Yes, in theory, which requires from you the effort of packaging it up, paying postage, plan time to go to the post office, etc - or you could just throw it in the trash for exactly the same visible effect and be done with it. Even if people want to mail them back, this sounds like exactly the kind of task that will perpetually stay on the "I'll look into that when I have time" list, until they finally just want to get rid of it and throw it in the trash.
But it's good for shifting the blame, because then the pollution is not DaanTech's fault but those of individual consumers.

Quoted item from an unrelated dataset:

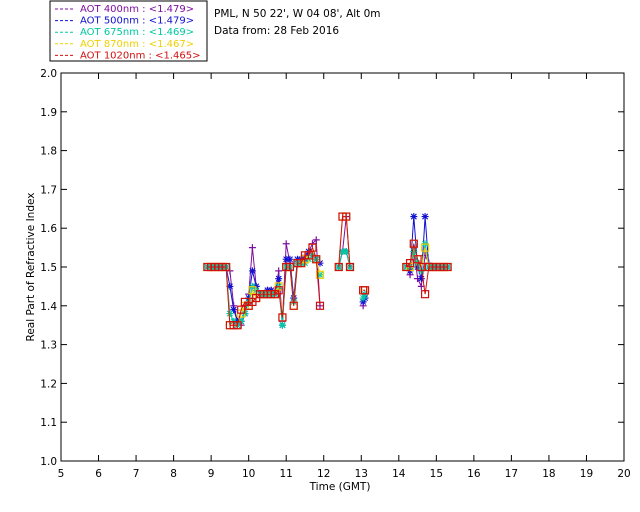  Describe the element at coordinates (48, 190) in the screenshot. I see `y-tick-label: 1.7` at that location. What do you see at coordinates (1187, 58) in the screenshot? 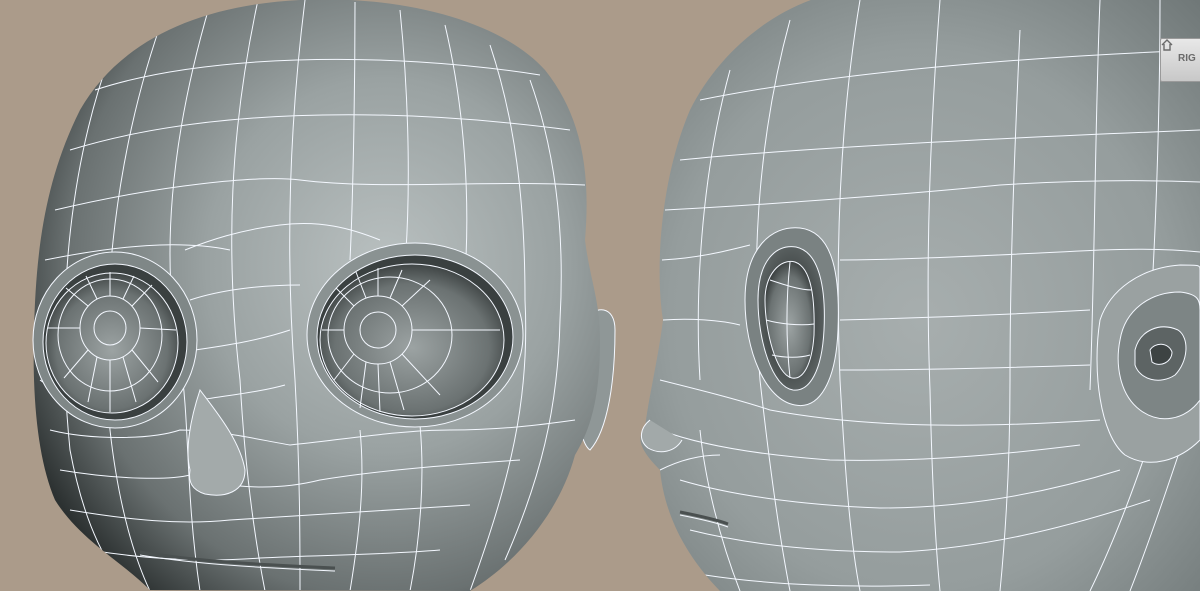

Doesn't this contradict what the article was saying? At least there was a quote from DaanTech somewhere that you have to have a cassette inserted to start a wash.
Even if they ship it back, i'd really doubt the environmental impact of shipping something halfway across the country is less than a few gallons of water per dishwasher load.
You need a cassette inserted, but it can be empty.
What's the carbon footprint of transporting the empty cassettes back for refilling?
What percentage of Bob's customers bother to do that?
Would these people use a cleaner solution anyway? I mean, you can say that of any refilling system, if people don't use it.
It's more difficult if you have lots of special containers (in this case with integrated electronics) that can only be sent back to a specific shop.
My dishwasher uses detergent powder which comes in simple plastic containers that can be dealt with via regular plastic waste collection.
How much fuel needs t be burned to ship these cassettes each way?
I got one because it's the only mini dishwasher that can fit in my kitchen. The cassettes don't clean that thoroughly compared to normal dishwasher tabs, so I just use those instead.
Pretty sure he addresses every one of your criticisms.
These refill packages for dishwasher, printers are just SaaS for products. It is terrible and contain 'dark pattern' to continuously over charge customers. Just also a lazy way to try to make business profitable and doesn't really provide any benefit to the customers.
I tend to assume incompetence rather than malice. The marketing person that wrote that piece of copy never worried about the lifecycle waste analysis of the project they were working on, because they trusted the CEO/founder that hired them, who said it was gonna be good for the environment. They probably aren't the type of person that worries about nor has the skills to do a lifecycle waste analysis.
The issue is that there's no incentive to return the chunks of plastic to them. They need to follow a Sodastream-like model to apply a discount to the next order when returning a unit, especially with such astronomical prices.
It doesn't require the cassettes. You can use regular detergent.